I maintain that the computer is a wonderful tool, but for most users it requires a conscious effort. Dictating an exam or writing on a piece of paper is more intuitive and efficient for most doctors. Computers force physicians to tear themselves away from their patients, shift their focus to a computer screen and interface with a keyboard and mouse. Doing so requires deliberate effort to navigate oftentimes-complex screens containing a myriad of dropdowns, check boxes and text boxes. The computer distracts the physician and dilutes the physician-patient encounter—unless the EMR is designed to allow physicians to practice and document exams as they have always done and are comfortable doing. That is what distinguishes the hybrid EMR from traditional EMRs.

With precision, Dr. Armstrong-Coben has identified the crux of the EMR-adoption problem.

Challenge EMR Vendors to “Put Your Money Where Your Mouth Is”

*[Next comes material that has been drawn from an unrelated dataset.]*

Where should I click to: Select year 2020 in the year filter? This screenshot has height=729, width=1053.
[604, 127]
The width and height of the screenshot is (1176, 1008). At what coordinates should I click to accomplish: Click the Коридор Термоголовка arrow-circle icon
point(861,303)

Change has arrived. The government, through the Department of Health and Human Services (HHS), will provide an incentive if you purchase and meaningfully use a “government” EMR. The problem is that the HHS incentive will only pay for the type of systems that have a dismal track record with busy, high-volume physicians.

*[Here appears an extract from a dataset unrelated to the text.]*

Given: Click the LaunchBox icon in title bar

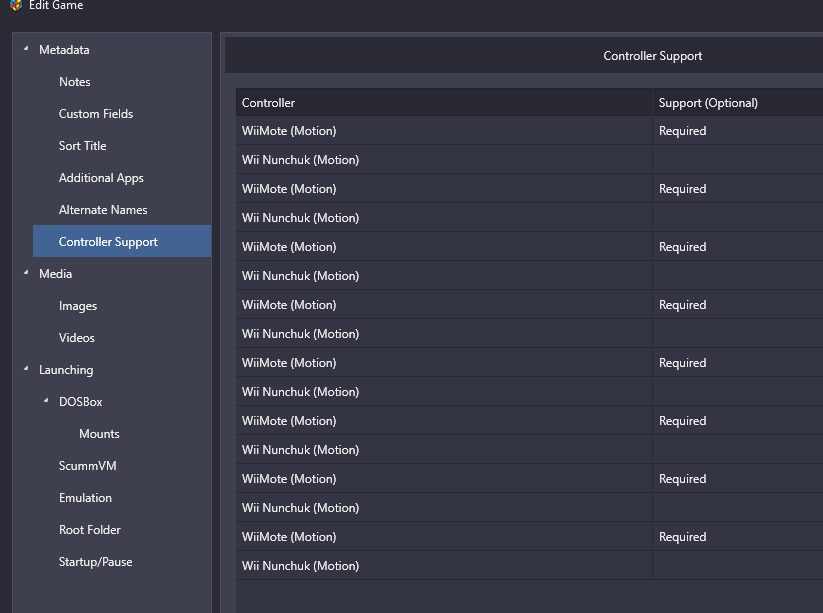Looking at the screenshot, I should 16,5.
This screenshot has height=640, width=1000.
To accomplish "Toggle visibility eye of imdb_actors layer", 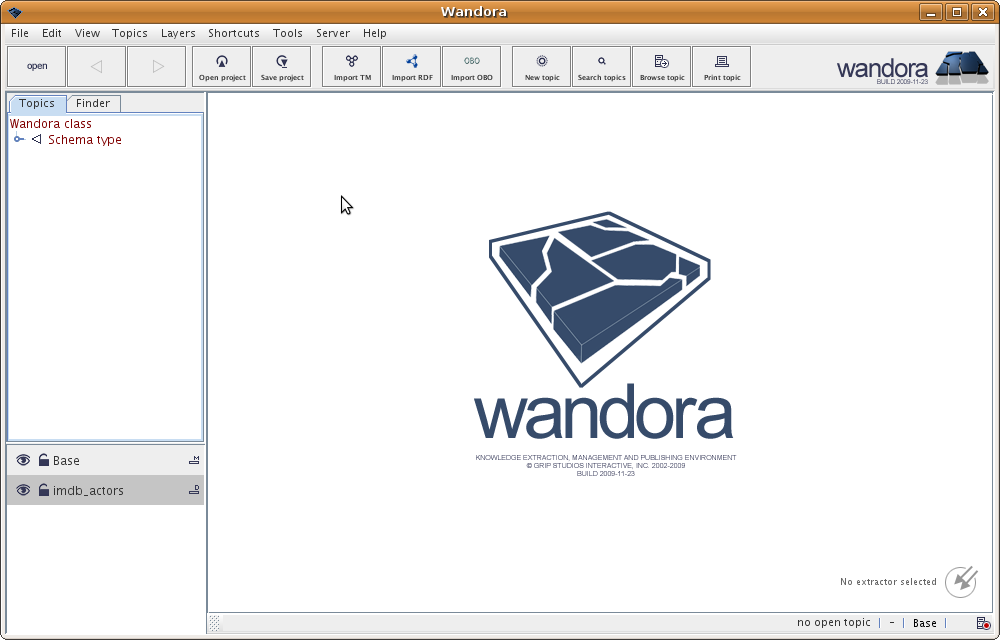I will pos(23,490).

Landmark studies have demonstrated that government EMRs, (traditional, CCHIT-style EMRs), impose financial hardship on physicians. There does not exist a single landmark study that concludes otherwise. Just ask any government EMR vendor to prove otherwise with any landmark study that meets the “smell test”:

  • The study is either large in scale or by a venerable, nationally recognized institution.
  • The study is not vendor funded.
  • The study must specifically address physician productivity. Studies that claim benefits of EMR accruing to other industry stakeholders are not relevant.

Before embarking on an expensive and risky venture into the world of government EMRs, you owe it to yourself to be 100% sure that the system is usable and adoptable for your unique practice. If you are not able to prove to CMS that you are a “meaningful user” of the EMR technology, the entire cost of an expensive EMR purchase will rest on your shoulders.

How do you make sure that your investment in a government EMR will perform just as the sales rep promises and bring your practice into the digital world, while receiving payments from the government? Easy. Insist that the vendor puts its money where its mouth is.

Before investing heavily in a government EMR, know ahead of time whether or not you will be successful. Have the vendor prove to you that they can get 2 physicians in your practice live on their system. To be fair, no money should exchange hands—only time. The two physicians and their staff will invest their valuable time learning the system and the vendor will invest its valuable time implementing and training. If, after a 30-day trial period, you are happy and can see that practice-wide implementation of the government EMR is feasible, then you sign a contract with the confidence that the investment is worthwhile. If you feel that the government EMR is not right for you, then the government EMR vendor removes the system from your office and a financial disaster is averted.

The power of this arrangement is that the government EMR vendor, whose sales rep promises the world, actually has to back up its claims with a fair trial by you, the “real-world user.” If the product does not perform as you expect, then you will not suffer the loss of a substantial investment. Go ahead and make the government EMR vendor “put its money where its mouth is.”